The table field in the HashMap object in the heap refers to the old hash table with two elements at index 7. Let’s take the rehash of these two elements as an example to see how the circular linked list is formed.

Thread 1 and thread 2 respectively create a hash table, which is represented by the newTable field.

PS: If it is too long to present the execution of each step in the form of graph, here is the state at the end of each cycle, which can be calculated step by step according to the code and the explanation of each step.

Step1: after t2 completes #1, the CPU executes t1, and t1 completes

You can calculate from the figure above, and the state is as follows

Use t2.e to represent local variable e in thread 2, t2.next likewise.

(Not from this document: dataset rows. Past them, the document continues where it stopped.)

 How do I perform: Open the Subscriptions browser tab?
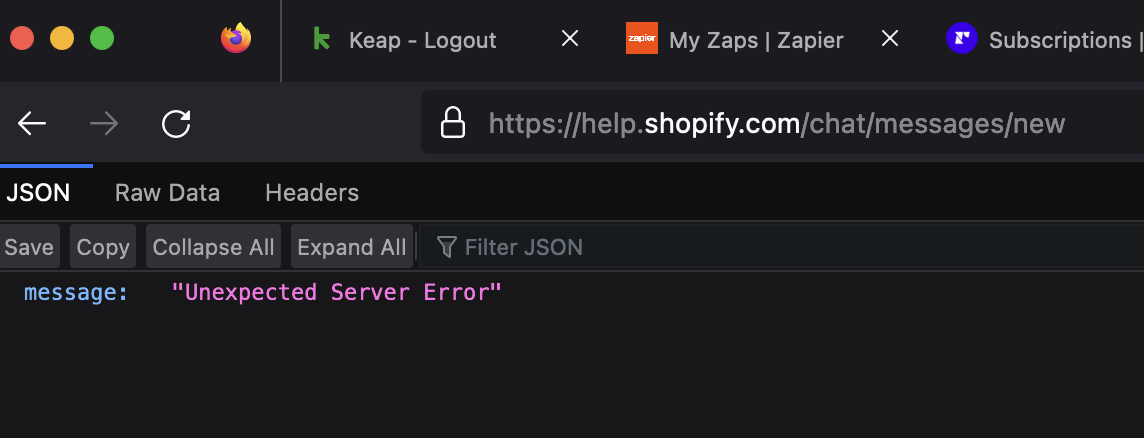click(x=1060, y=41)
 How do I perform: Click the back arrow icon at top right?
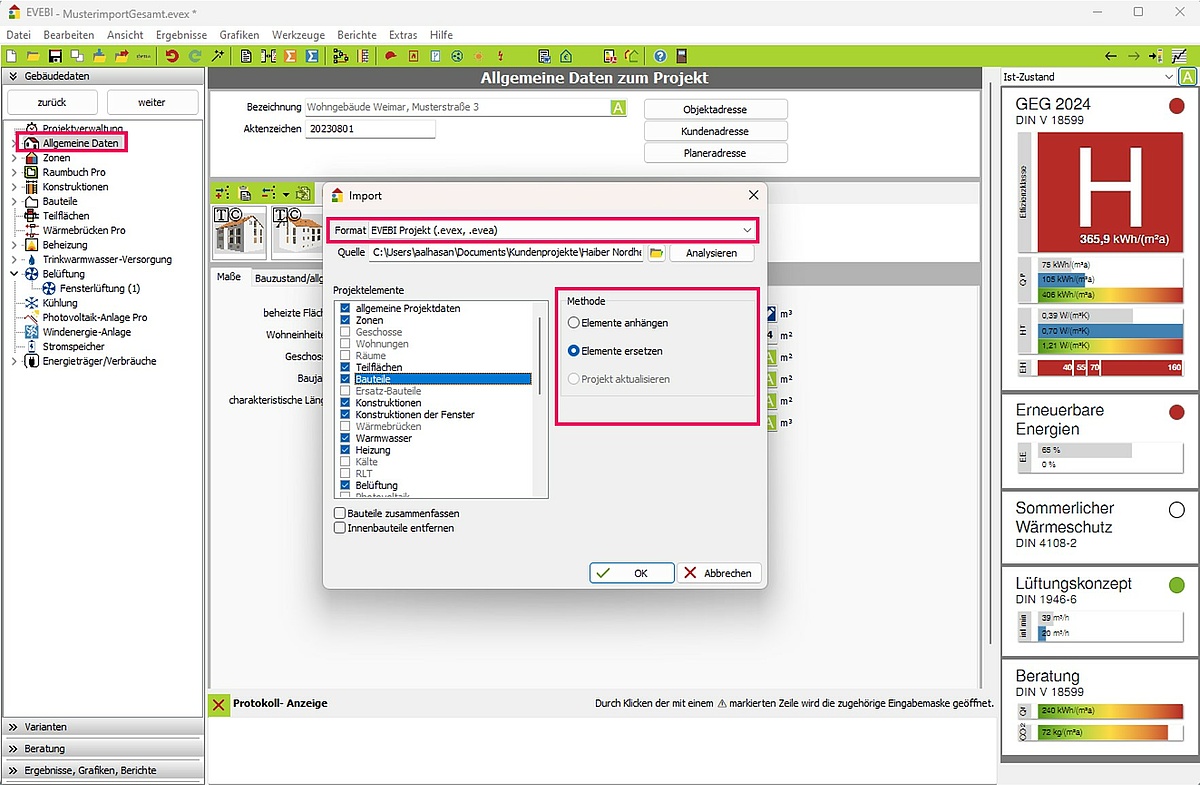pyautogui.click(x=1110, y=56)
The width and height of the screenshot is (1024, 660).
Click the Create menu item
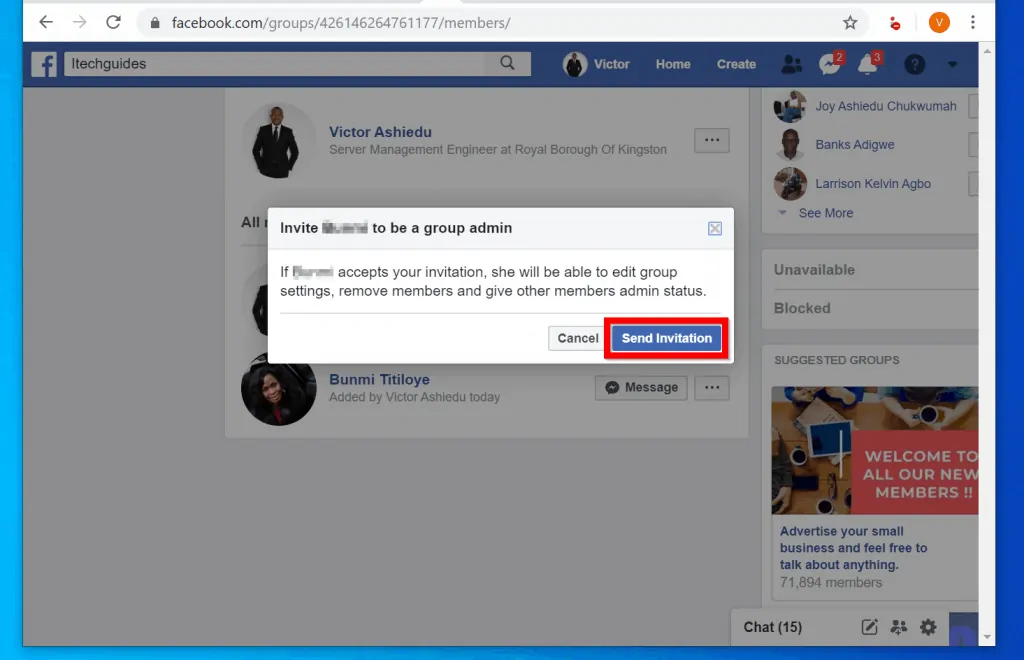tap(736, 64)
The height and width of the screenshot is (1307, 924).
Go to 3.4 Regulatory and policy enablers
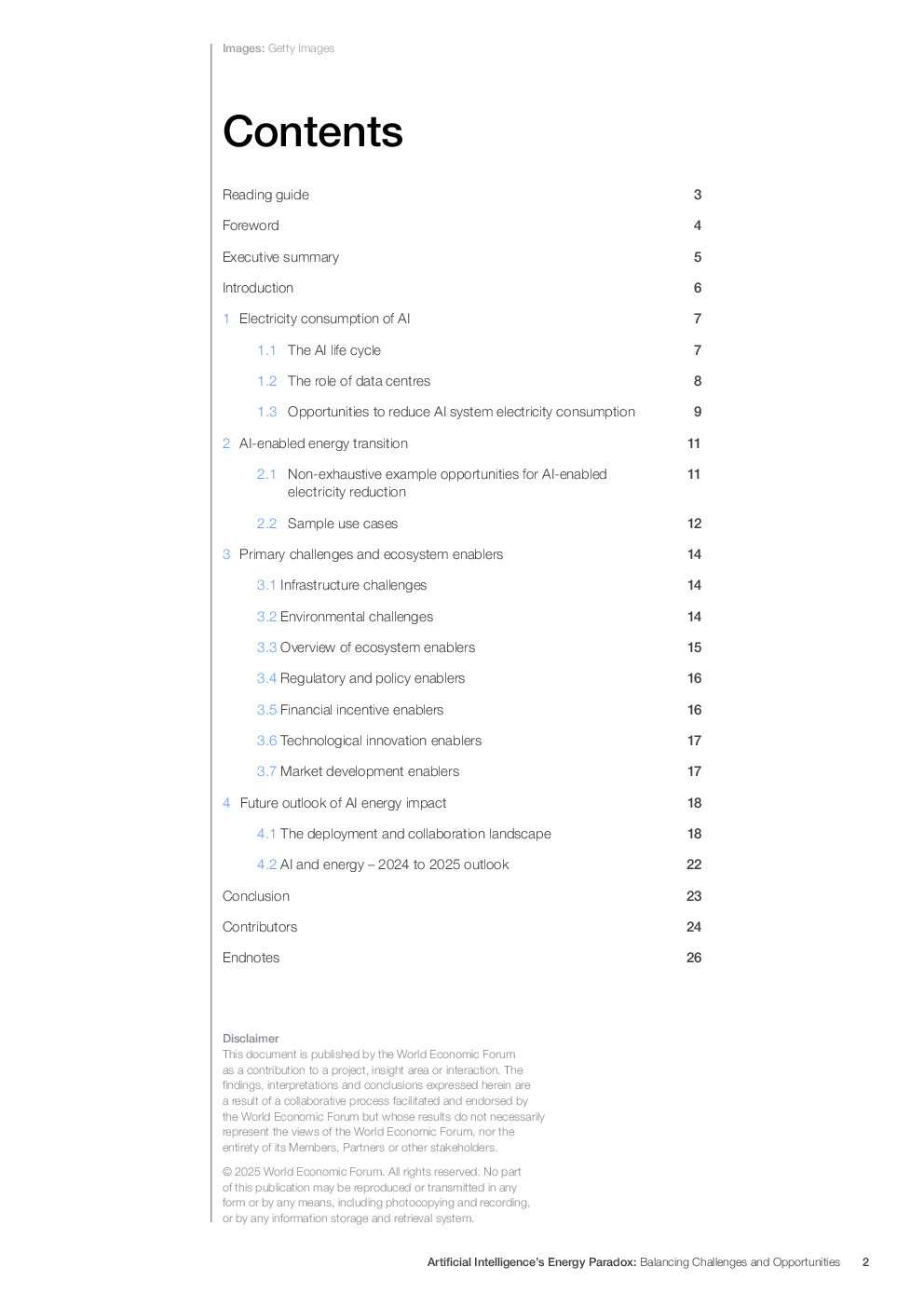click(372, 678)
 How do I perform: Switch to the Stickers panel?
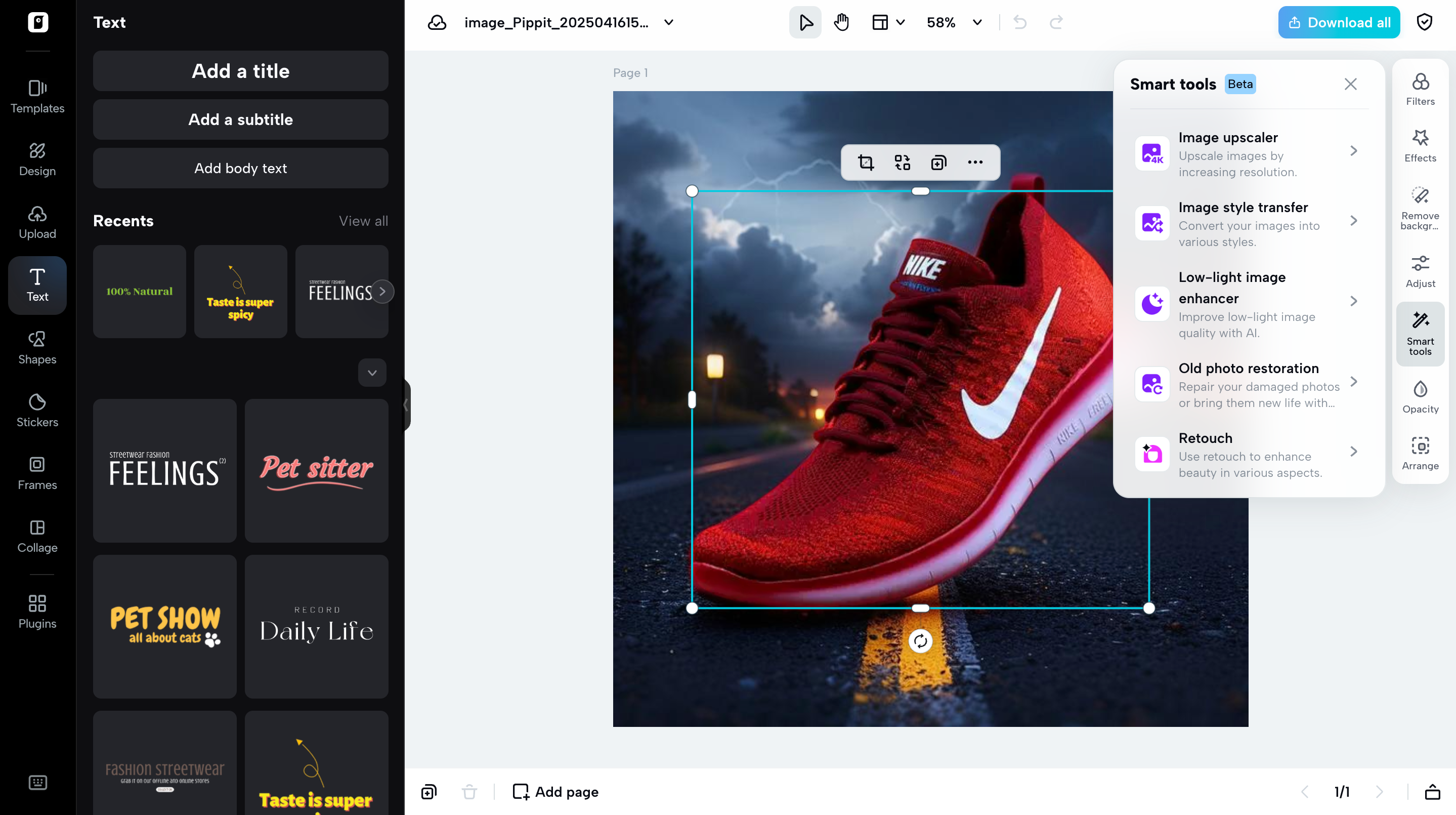[x=37, y=410]
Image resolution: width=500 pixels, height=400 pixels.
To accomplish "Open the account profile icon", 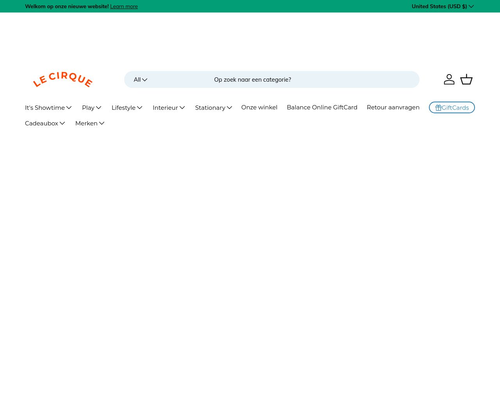I will [449, 80].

Step2: t2 continue downward to complete the cycle

Step3: t2 continue the next cycle

Step4: T2 continues the next cycle, and the cyclic linked list appears

3.2 The appearance of an infinite loop

The hashmap. get method is as follows:

public V get(Object key) { if (key == null) return getForNullKey(); Entry<K,V> entry = getEntry(key); return null == entry ? null : entry.getValue(); } final Entry<K,V> getEntry(Object key) { if (size == 0) { return null; } int hash = (key == null) ? 0 : hash(key); For(Entry<K,V> e = table[indexFor(hash, table.length)]; e ! = null; e = e.next) { Object k; / / assume that this condition has not established the if (e.h ash = = hash && ((k = e.k ey) = = key | | (key! = null && key.equals(k)))) return e; } return null; }Copy the code

The for loop e = e.next is never empty, so if you get a key that doesn’t exist in the list, you’ll end up with an infinite loop.